How Cleveland Got Here – Getting LeBron, then figuring everything else out later
As soon as the Cavaliers were able to make bringing LeBron James home a reality, the mindset of this franchise immediately shifted into “championship now”-mode. Cleveland needed to put more players around James to contend, but with much of the summer already over, GM David Griffin had to get creative. First, he traded No. 1 overall pick Andrew Wiggins (and other stuff) for Kevin Love, then had to jump on additional in-season opportunities as they presented themselves. His pair of in-season trades have been what has put the Cavs over the top, with J.R. Smith, Timofey Mozgov and Iman Shumpert giving Cleveland the offense and defensive help on the wings and the interior that they badly needed during their early-season struggles. The Cavaliers finished the year 34-9 after starting 19-20.
Cavaliers X-factor: Kevin Love
The veteran forward has taken a ton of criticism this year, both from the media and from his own teammate, LeBron himself. Despite what LeBron might say, Love has been a willing participant on a squad with championship aspirations, and he’s certainly more talented than his numbers have shown this season. In his first-ever trip to the playoffs, it’ll be interesting to see if Love can find a new way to impact the game that we haven’t seen during the regular season.

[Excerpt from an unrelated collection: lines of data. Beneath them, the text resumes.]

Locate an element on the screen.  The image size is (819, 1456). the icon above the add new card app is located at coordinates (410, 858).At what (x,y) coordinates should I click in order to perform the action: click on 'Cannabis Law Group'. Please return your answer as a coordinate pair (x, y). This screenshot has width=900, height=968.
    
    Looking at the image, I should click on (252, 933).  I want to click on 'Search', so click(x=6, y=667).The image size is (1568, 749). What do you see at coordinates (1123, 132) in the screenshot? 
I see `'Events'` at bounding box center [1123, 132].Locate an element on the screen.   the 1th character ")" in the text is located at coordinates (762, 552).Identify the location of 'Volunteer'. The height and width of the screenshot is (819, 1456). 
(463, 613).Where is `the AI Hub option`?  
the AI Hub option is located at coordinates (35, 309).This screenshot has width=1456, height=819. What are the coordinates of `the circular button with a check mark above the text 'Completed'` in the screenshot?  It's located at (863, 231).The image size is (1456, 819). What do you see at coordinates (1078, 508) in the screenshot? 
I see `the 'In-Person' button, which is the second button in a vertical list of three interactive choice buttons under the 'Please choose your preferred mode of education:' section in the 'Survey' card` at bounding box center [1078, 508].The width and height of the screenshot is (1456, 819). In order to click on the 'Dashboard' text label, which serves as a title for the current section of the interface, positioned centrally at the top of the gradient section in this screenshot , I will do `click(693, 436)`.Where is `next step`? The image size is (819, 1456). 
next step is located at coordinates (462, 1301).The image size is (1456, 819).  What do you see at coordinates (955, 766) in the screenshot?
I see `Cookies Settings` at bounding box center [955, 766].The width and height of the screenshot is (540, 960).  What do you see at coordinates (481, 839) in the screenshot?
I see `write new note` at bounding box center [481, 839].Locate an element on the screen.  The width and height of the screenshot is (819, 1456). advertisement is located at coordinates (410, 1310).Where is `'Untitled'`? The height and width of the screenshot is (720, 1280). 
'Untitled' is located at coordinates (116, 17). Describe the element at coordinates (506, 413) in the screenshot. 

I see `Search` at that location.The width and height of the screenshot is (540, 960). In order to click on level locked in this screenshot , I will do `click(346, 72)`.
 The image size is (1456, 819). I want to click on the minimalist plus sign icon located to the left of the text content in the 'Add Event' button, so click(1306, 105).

How Boston Got Here: Turning it on down the stretch
The Celtics began this season on another half-hearted tank attempt, even trading away Rajon Rondo to the Mavericks in December before his offseason free agency, and then also trading Jeff Green to Memphis. The rest of the team was still extremely young, and coach Brad Stevens was trying to find minutes for all their development projects. Just before the All-Star break, however, this young team’s play started picking up, and after making a deal for Isaiah Thomas at the trade deadline, the Celtics’ play kicked up another notch, and they’ve since been one of the East’s best teams. Other veterans like Tyler Zeller and Jae Crowder (who came over in the Rondo trade) have helped this team shift into a winning mindset, and both Stevens and the brass believe this experience will be more valuable than their draft position would have been going forward. (This could have something to do with their huge stockpile of first-round picks as well.)
Celtics X-factor: Isaiah Thomas
Thomas has been the driving force for the Celtics during their playoff run, and he’s going to have put together a ridiculous series for Boston to have any type of chance. Kyrie Irving isn’t a great defensive player, so it’s possible the Cavs might have to slide over someone like Iman Shumpert to handle Thomas, or in a nightmare scenario, LeBron himself. Still, even the most outrageous version of Thomas probably can’t down Cleveland on his own.
Season Series Outcome: 2-2
The Cavaliers won the first two meetings of the season, with one game a 122-121 triumph on Nov. 14 and the next a 110-79 beat down on March 3. The Celtics won the last two matchups in the last week of the season, but Boston was making its playoff push and Cleveland was coasting/resting guys.
Prediction: Cavaliers in 5
The Celtics just don’t have an answer for LeBron, individually or as a team. Even if Boston can find a way to slow down the Cavaliers’ offense, they won’t be able to score enough points at the other end to win. They rank just 18th in the league in offensive rating, and while the Cavs are just 18th in defensive rating, it’s much easier to ramp up your defense come playoff time than it is to find a way of manufacturing points.